No disrespect is meant to Gary Megson but, really, Sheffield Wednesday should fire him
No disrespect to the competition or Bradford – it’s fantastic that Johnstone’s Paint sponsor the competition – but we have to do what is right for Sheffield Wednesday.
Which is to say losing matches. Gary Megson’s actions in the defeat on penalties to Bradford City seemed to make that more likely and while I’m not expert on the amount of effort put in by a custodian in a Tuesday night match and how it would tire him out for Saturday if I were facing a penalty shoot out I’d be glad to have Nicky Weaver in goal.
If I were a Sheffield Wednesday fan I’d probably wish the Megson did the kind of unexpected exit which our own Peter Jackson performed last week and not because of the idea that he has shamed the club, or disgraced the competition or anything so emotive but because in two ways Megson indicated that he failed to grasp the task in hand managing a club like the Owls in League One.
Bradford City are not a club the size of Wednesday, but we are big guns in these lower leagues and have been there to have had pot shots taken at us for the best part of a decade now. For a time there was a hushed aware when teams visited Valley Parade – the kind that comes when a player who is used to 3,000 capacity stadiums visits a proper ground – but that did not last long. Bit by bit the reputation City had of a top club at the bottom was chipped away by the odd home defeat here, the weakness shown there and by season after season of being knocked out of competitions like the Johnstone’s Paint Trophy by teams from further down the football pyramid.

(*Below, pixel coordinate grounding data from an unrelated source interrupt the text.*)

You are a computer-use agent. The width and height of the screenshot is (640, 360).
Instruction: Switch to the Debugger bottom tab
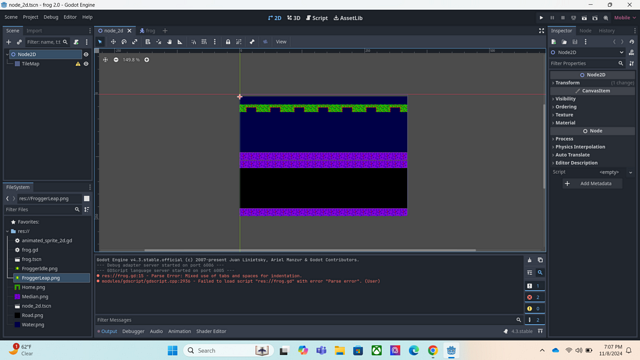pyautogui.click(x=133, y=331)
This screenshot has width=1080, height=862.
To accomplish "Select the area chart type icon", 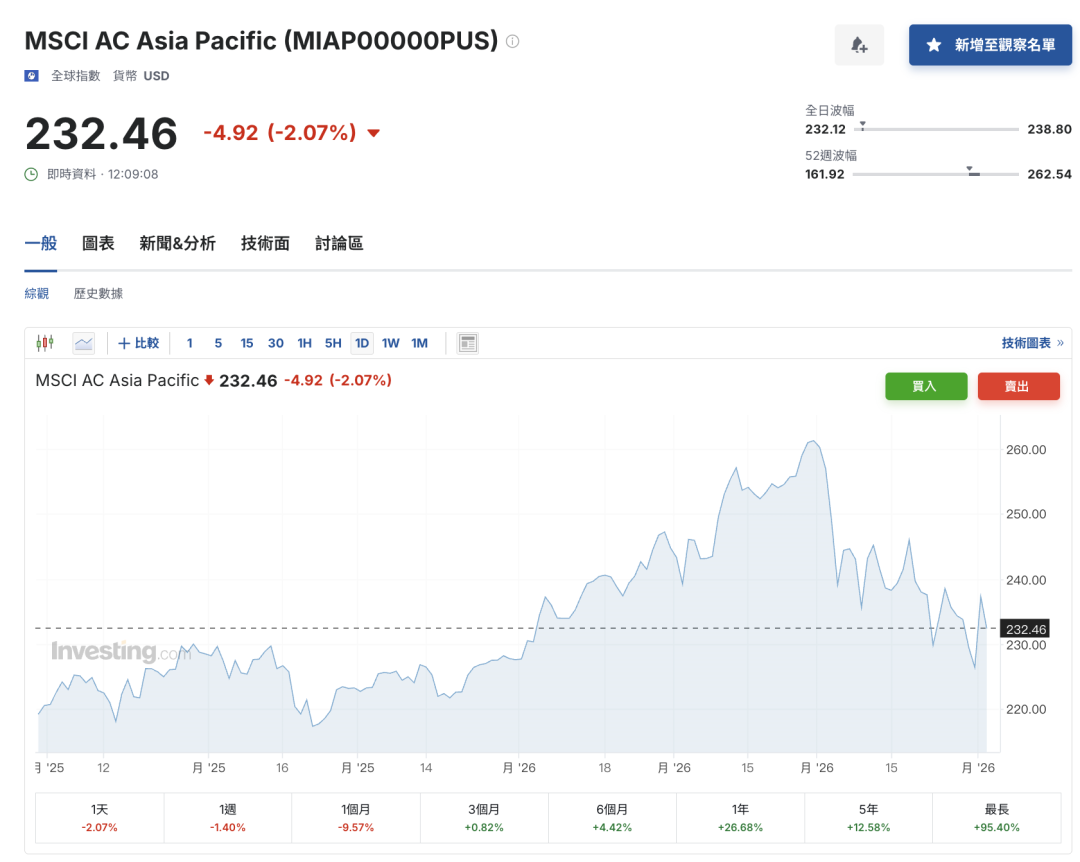I will coord(84,343).
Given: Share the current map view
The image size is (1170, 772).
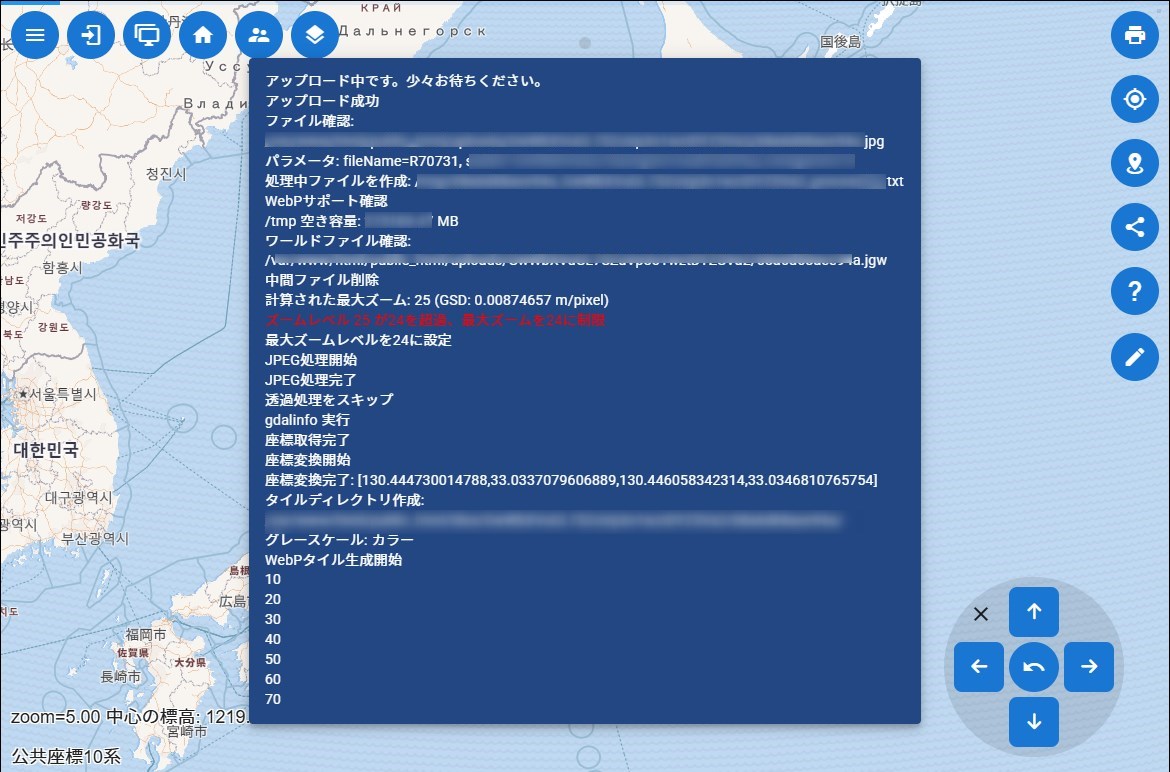Looking at the screenshot, I should (1135, 228).
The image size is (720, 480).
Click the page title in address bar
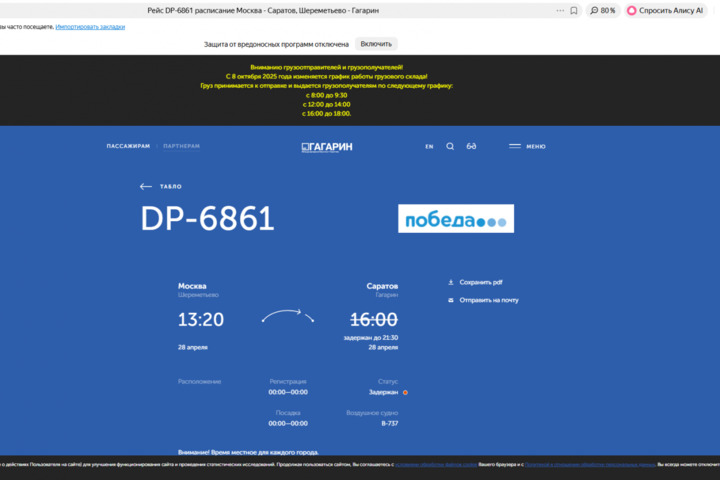point(270,10)
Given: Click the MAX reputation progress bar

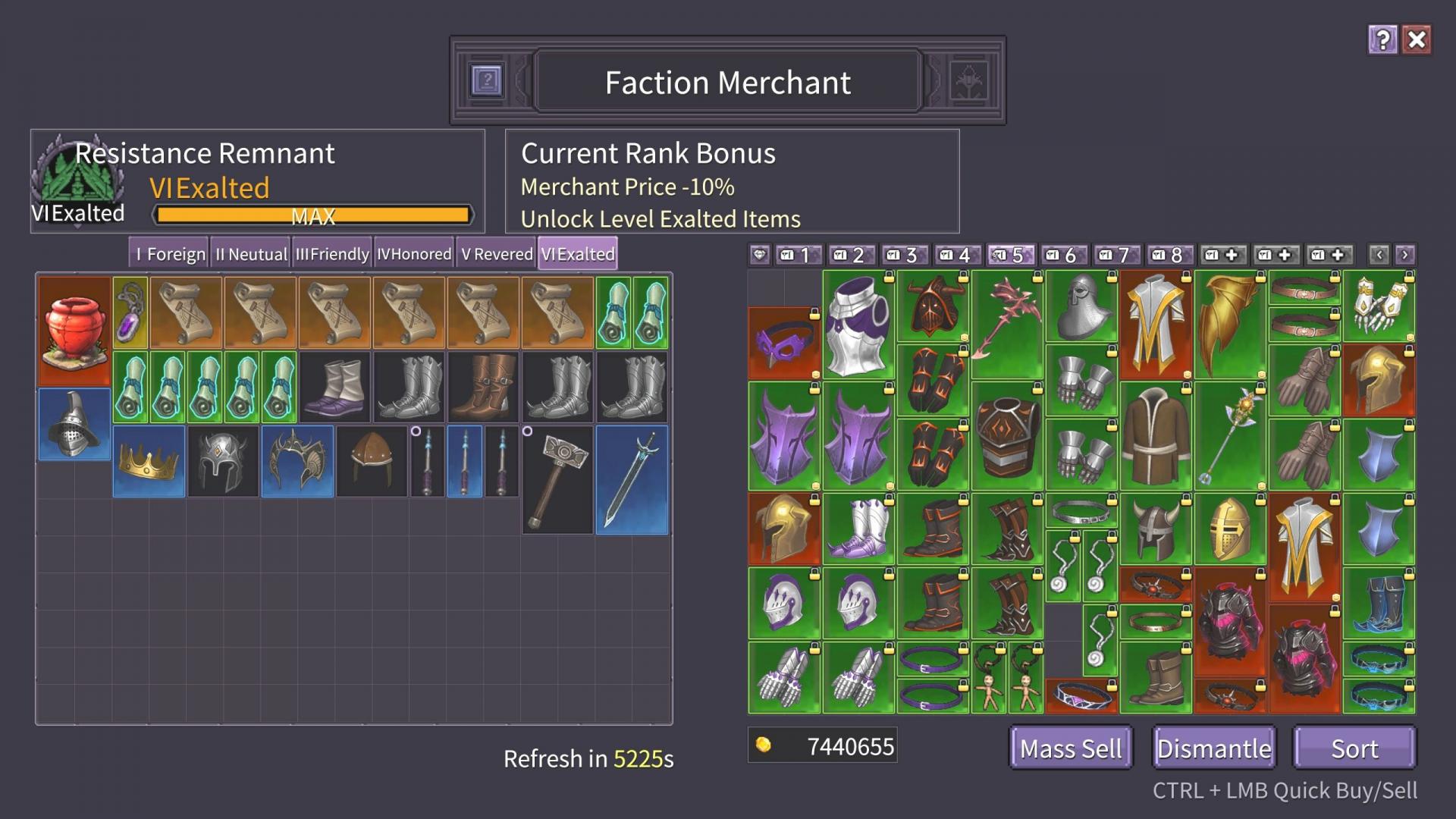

Under Colin Todd’s management a lot of the things he was doing in the league were undermined by constant defeat to the likes of Accrington Stanley – then a non-league outfit – and Notts County before the fraud. For a half decade City were ground out of cup competitions at the first time of asking and – in retrospect – the sight of “Premier League Bradford City” going out to Acky Stanley chipped away at any fear factor we had.
So players of other clubs reading this morning that Sheffield Wednesday lost to Bradford City will see Megson’s Owls as a little less than they were, a little bit more beatable. Likewise the players on the field – struggling to maintain the idea that they are not League One players but rather Championship players waiting for re-promotion – have a niggling doubt that something at Wednesday is not what it was.
Understanding how cup form sabotaged the long league seasons has come through hindsight mostly, but as a manager who is going to get promotion Megson should understand the perils mentally of losing to a club in the leagues below you.
And lose they did. The other strike against Megson for a Wednesday fan is that they team he put out against City were ill prepared and it showed. Luke Oliver hit the bar in the last minute but more importantly he converted a header which was nodded away from what looked to be behind the line. There was no bad luck in the game, Wednesday got what they deserved, nothing.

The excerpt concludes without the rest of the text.